**AUSGEWÄHLTER AUSZUG:**
%%

Mitte Mai titeln alle großen Nachrichtenportale, dass in Europa mindestens 9 Supercomputer zeitgleich gehackt worden sind. Supercomputer nennt man jene riesigen Rechner, mit denen der Ursprung des Universums berechnet werden kann, oder die Zukunft der Menschheit, je nachdem. Es sind enorme Rechenkapazitäten, vermutlich für Forschungszwecke, möglicherweise aber auch für anderes, geheimeres. Sie zu hacken, dürfte nicht leicht gewesen sein. Und in alle Rechner zur gleichen Zeit einzudringen, ist wohl ein echtes Bravourstück in der Welt der Hacker. Was sie dort wollten, wonach sie gesucht haben, und wer sie sind, weiß zu diesem Zeitpunkt noch niemand.
Ebenfalls Mitte Mai berichten deutsche Nachrichtenmagazine vom mysteriösen Cyberbunker an der Mosel, jener Schaltstelle für die geheimen Kanäle des Darknet. In den fünf unterirdischen Bunkeretagen wurden wohl die Datenströme gelenkt, die den Kauf von Containern mit Drogen genauso ermöglicht haben sollen wie das Verschiffen von Panzern und Waffen in Krisenregionen. So ist zumindest die offizielle Version der Behörden, nachdem das ganz Bunkergelände durch eine Armee von 650 Polizisten gestürmt wurde. Doch den Gerüchten im Netz zufolge gibt es auch eine andere Deutung. Demnach war der Bunker das Refugium einer Truppe von Cyberrebellen, die in ihren verborgenen Kanälen des Darknet die letzte unkontrollierte Bastion des Internet verteidigt haben. Welcher Version man glauben darf, wird man wohl erst in der Zukunft wissen.
Eines ist bei all dem sicher: Es tobt ein heimlicher Krieg im Netz. Eine Auseinandersetzung, die so alt ist wie das Internet selbst. Die zentrale Frage für Hacker, Rebellen und Netzaktivisten war immer schon: Wem gehört das Internet? Ist es ein Verkaufsportal für die Produkte von Amazon, Apple und die chinesische Alibaba-Gruppe? Oder für den Datenhandel von Facebook, Google oder der militärischen Geheimdienste? Die meisten User, die das Netz zu ihrer Unterhaltung nutzen, verschwenden kaum einen Gedanken an solche Fragen. Aber manch andere schon. Jemand wie Aaron Swartz kämpfte als Hacker für die Freiheit im Netz, wurde vom CIA gejagt, verhaftet und bezahlte seinen bedingungslosen Kampf schließlich mit dem Leben. So jedenfalls ist sein Bild in Hackerkreisen, wo er als ein Märtyrer verehrt wird. Viele andere, die aus ähnlichen Gründen aus Kellern und Garagen heraus ihre Kämpfe in den Tiefen der Datenströme führten, wurden inzwischen verhaftet oder sind auf immer untergetaucht. Sie gehörten geheimen Rebellenbewegungen an, die sich abenteuerliche Namen geben haben. Anonymous ist davon die letzte, öffentlich bekannte geblieben. Eine Bewegung weltweiter Hacker, die für die Freiheit des Netzes genauso kämpft wie für die arabischen Demokratisierungsbewegungen. Selbst gegen die Terrorvereinigung des IS sind die geheimen Hacker von Anonymous in die Schlacht gezogen, und Anfang dieses Jahres haben sie chinesischen Bloggern geholfen, Pekings Corona-Zensur zu durchbrechen. Ob sie kriminelle Outlaws sind oder Robin-Hood-gleiche Rebellen, die das Netz zu ihrem Sherwood Forest gemacht haben, wird man zu einer späteren Zeit bewerten müssen.

%%

[Gesammelte Dateneinträge]

%%

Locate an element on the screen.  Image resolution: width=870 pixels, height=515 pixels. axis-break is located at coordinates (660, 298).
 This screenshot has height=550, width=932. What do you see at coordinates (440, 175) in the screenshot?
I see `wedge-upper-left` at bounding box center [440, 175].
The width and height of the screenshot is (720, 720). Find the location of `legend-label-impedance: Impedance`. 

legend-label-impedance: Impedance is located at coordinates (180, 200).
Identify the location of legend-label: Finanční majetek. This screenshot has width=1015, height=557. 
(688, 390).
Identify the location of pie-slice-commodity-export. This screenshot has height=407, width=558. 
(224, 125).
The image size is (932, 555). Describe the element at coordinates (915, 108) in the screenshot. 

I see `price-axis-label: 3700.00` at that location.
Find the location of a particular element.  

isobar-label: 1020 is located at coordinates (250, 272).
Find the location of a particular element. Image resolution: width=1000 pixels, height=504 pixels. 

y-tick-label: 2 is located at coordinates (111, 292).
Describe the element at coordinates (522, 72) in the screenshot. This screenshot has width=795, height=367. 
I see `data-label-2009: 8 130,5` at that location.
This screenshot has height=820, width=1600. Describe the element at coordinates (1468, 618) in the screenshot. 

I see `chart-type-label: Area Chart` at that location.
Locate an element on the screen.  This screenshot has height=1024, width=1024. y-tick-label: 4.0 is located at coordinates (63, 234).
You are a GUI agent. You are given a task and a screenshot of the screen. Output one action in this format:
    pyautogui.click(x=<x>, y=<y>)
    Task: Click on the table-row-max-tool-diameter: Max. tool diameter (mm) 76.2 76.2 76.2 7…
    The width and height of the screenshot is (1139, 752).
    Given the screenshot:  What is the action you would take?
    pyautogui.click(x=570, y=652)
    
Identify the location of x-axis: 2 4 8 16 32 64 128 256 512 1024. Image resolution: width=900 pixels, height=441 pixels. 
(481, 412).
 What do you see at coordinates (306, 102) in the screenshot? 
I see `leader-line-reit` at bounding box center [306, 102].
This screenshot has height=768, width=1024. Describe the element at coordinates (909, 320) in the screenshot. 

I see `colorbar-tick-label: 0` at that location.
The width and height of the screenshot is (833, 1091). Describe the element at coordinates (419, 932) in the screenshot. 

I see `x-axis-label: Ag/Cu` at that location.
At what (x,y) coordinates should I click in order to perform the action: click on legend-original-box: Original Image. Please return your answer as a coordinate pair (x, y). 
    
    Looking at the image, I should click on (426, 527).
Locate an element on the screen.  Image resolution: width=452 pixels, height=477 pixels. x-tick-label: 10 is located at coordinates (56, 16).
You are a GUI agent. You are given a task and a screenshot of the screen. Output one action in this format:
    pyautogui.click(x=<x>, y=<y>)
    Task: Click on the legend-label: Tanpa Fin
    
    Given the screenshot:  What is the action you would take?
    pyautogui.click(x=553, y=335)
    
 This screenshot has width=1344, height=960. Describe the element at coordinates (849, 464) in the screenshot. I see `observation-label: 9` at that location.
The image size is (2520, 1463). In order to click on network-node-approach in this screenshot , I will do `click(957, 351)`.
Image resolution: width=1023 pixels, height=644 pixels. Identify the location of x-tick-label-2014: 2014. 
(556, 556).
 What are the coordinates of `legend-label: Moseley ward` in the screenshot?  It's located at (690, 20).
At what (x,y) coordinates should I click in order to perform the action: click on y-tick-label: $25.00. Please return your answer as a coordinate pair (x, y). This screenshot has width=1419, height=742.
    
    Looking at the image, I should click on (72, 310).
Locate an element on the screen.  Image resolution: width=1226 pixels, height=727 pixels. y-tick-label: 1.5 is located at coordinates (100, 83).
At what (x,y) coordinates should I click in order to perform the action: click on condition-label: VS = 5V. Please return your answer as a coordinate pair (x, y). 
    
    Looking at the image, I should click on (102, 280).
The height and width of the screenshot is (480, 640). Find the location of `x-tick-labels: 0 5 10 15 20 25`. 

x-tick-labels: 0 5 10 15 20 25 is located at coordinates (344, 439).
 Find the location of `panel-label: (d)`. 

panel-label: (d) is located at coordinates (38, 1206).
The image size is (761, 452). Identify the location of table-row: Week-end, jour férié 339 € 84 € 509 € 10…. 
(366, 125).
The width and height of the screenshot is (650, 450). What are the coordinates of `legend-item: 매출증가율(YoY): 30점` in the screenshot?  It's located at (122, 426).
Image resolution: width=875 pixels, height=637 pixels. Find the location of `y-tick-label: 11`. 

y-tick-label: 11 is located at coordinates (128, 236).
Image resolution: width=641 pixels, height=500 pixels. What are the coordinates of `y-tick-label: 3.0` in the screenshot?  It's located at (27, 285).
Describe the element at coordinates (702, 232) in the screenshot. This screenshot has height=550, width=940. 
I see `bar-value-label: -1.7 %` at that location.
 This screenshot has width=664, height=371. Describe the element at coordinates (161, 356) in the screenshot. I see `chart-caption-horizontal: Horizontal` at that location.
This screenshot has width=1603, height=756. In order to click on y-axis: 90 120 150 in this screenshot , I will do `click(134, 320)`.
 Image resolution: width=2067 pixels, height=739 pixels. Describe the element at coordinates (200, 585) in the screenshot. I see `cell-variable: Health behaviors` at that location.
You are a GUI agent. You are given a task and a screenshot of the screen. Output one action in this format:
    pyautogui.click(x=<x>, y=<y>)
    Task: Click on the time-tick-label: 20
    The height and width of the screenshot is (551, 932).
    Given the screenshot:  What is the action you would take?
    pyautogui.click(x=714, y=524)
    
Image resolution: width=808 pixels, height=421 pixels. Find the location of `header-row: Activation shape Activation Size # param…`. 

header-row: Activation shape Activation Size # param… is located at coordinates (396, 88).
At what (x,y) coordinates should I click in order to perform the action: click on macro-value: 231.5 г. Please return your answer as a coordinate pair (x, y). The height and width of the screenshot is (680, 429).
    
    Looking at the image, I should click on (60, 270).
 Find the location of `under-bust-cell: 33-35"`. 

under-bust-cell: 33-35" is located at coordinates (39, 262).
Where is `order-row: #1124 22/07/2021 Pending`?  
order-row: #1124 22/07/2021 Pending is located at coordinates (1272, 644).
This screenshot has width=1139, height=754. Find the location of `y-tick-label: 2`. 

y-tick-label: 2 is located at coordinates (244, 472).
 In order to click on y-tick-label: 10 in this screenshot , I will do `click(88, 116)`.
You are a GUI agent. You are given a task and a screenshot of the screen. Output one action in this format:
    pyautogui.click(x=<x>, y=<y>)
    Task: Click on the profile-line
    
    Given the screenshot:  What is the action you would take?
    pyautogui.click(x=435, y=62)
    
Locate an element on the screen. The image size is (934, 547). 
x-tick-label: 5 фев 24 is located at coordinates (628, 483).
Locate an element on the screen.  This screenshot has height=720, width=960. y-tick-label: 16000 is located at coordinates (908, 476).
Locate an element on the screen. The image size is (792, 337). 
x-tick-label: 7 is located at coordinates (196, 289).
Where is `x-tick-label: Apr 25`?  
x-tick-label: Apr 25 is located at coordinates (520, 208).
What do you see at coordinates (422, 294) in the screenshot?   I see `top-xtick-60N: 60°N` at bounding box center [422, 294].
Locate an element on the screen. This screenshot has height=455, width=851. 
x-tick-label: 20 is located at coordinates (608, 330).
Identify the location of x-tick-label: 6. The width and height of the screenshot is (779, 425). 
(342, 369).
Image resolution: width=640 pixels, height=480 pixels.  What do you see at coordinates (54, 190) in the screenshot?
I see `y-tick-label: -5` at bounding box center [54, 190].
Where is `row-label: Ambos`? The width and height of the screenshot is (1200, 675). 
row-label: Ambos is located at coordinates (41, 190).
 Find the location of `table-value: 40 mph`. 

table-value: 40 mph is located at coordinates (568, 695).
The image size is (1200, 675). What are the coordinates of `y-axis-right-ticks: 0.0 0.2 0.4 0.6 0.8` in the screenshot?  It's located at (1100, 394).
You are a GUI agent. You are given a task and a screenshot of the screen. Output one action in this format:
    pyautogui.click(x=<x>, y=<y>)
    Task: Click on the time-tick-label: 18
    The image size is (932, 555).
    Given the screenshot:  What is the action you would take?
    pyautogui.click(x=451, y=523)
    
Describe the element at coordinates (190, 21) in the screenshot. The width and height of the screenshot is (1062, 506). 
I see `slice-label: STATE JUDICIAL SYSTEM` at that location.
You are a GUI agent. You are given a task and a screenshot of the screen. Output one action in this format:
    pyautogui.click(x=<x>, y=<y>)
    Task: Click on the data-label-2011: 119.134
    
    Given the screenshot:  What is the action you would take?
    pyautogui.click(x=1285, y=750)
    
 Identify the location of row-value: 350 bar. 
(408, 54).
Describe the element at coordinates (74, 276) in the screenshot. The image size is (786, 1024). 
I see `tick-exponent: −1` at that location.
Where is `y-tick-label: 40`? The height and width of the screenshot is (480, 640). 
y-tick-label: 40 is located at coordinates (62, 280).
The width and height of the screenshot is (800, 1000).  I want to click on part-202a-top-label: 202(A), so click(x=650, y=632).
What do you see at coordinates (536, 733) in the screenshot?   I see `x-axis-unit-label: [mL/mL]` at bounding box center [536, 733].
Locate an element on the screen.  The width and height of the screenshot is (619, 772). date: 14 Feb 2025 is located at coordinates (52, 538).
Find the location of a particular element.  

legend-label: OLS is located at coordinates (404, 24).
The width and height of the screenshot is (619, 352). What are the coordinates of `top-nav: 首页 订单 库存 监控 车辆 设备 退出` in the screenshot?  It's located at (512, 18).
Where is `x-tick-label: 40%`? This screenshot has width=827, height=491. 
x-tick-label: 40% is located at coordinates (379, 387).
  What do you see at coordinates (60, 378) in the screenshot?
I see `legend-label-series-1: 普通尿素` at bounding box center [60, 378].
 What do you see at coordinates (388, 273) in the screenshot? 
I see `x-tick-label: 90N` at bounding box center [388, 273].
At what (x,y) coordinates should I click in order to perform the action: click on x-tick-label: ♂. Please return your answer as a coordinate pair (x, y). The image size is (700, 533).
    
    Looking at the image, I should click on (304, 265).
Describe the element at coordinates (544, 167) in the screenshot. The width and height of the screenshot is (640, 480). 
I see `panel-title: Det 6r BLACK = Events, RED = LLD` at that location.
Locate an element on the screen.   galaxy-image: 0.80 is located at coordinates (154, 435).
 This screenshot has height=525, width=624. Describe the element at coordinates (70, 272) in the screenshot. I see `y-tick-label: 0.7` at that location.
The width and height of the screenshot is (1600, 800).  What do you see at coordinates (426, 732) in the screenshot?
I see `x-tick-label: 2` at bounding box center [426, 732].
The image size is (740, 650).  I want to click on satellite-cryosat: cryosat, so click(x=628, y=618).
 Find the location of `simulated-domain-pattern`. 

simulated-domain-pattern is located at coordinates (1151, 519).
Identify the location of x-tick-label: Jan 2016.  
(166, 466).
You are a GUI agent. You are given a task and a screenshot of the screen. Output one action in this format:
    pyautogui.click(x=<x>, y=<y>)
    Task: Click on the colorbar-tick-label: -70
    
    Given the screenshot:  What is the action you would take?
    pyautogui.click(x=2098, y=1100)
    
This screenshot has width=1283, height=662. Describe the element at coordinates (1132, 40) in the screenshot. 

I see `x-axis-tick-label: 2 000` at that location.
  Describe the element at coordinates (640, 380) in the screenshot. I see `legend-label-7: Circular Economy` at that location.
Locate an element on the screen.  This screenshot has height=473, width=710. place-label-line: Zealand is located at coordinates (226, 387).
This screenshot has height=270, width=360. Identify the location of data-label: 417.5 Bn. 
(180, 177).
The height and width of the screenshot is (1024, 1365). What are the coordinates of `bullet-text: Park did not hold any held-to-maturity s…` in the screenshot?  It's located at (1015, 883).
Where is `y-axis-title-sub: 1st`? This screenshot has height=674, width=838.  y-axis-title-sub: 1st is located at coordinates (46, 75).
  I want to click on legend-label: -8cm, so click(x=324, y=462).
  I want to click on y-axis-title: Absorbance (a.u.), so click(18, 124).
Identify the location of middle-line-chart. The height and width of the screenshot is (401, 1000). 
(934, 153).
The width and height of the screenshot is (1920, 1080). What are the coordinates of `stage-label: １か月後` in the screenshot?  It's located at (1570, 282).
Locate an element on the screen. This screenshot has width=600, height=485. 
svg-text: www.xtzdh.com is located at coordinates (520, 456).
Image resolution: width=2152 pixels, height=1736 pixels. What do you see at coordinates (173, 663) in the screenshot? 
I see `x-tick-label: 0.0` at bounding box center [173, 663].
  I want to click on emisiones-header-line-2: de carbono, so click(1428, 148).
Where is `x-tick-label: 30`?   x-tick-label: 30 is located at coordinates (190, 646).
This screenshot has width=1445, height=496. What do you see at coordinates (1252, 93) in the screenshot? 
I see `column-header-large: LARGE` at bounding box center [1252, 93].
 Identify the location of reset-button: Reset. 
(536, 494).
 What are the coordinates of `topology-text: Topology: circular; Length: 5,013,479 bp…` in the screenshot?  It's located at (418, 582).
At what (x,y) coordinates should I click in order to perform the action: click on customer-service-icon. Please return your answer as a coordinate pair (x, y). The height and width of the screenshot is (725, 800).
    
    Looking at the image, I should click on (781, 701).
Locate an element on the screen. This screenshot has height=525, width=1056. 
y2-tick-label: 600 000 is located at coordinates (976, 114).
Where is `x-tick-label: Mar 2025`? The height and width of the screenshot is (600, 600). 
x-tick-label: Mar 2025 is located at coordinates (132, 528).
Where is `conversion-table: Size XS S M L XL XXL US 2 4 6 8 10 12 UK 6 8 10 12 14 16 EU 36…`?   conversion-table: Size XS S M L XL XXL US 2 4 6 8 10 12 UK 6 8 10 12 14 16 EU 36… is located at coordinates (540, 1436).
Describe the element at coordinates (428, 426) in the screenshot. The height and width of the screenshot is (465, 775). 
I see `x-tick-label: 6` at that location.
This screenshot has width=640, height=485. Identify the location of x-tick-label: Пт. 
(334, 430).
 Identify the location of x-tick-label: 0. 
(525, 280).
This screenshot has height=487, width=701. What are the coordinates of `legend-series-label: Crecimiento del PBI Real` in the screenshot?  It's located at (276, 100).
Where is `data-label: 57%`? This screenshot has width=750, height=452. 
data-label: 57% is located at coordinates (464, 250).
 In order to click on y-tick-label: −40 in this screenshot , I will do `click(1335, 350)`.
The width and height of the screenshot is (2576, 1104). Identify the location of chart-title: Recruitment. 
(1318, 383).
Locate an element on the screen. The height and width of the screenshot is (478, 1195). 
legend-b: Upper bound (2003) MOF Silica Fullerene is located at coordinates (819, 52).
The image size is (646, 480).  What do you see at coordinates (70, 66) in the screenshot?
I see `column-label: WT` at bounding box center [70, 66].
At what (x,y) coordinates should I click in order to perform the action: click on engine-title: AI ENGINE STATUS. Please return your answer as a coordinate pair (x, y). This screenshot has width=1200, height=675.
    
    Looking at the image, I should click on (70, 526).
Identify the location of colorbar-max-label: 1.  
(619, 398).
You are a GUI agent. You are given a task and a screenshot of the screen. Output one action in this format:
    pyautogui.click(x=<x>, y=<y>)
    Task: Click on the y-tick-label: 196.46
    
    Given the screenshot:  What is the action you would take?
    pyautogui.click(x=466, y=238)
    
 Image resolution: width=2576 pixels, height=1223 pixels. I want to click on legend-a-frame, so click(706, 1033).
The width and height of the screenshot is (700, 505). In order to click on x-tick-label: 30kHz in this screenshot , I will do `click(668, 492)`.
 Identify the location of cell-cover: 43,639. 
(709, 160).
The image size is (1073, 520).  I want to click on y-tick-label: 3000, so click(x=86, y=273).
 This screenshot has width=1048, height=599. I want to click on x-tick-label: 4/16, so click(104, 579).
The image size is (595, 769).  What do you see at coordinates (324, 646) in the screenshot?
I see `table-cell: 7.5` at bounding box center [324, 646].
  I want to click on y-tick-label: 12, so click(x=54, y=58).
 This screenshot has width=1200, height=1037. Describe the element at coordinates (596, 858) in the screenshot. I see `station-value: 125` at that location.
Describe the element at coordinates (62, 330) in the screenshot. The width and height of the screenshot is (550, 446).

%%

**ZU ERLEDIGENDE AUFGABEN:**
1. Wie viele Polizisten stürmten laut dem Text über den Krieg im Netz das Bunkergelände an der Mosel?
2. Schreiben Sie aus dem Text über den Krieg im Netz die Stelle ab, die bei den Worten „Mitte Mai titeln“ beginnt, und hören Sie nach „Zeitpunkt noch niemand.“ auf.
Die Datensätze haben mit dem Text über den Krieg im Netz nichts zu tun.

**LISTE DER LÖSUNGEN:**
1. 650 Polizisten

2.
Mitte Mai titeln alle großen Nachrichtenportale, dass in Europa mindestens 9 Supercomputer zeitgleich gehackt worden sind. Supercomputer nennt man jene riesigen Rechner, mit denen der Ursprung des Universums berechnet werden kann, oder die Zukunft der Menschheit, je nachdem. Es sind enorme Rechenkapazitäten, vermutlich für Forschungszwecke, möglicherweise aber auch für anderes, geheimeres. Sie zu hacken, dürfte nicht leicht gewesen sein. Und in alle Rechner zur gleichen Zeit einzudringen, ist wohl ein echtes Bravourstück in der Welt der Hacker. Was sie dort wollten, wonach sie gesucht haben, und wer sie sind, weiß zu diesem Zeitpunkt noch niemand.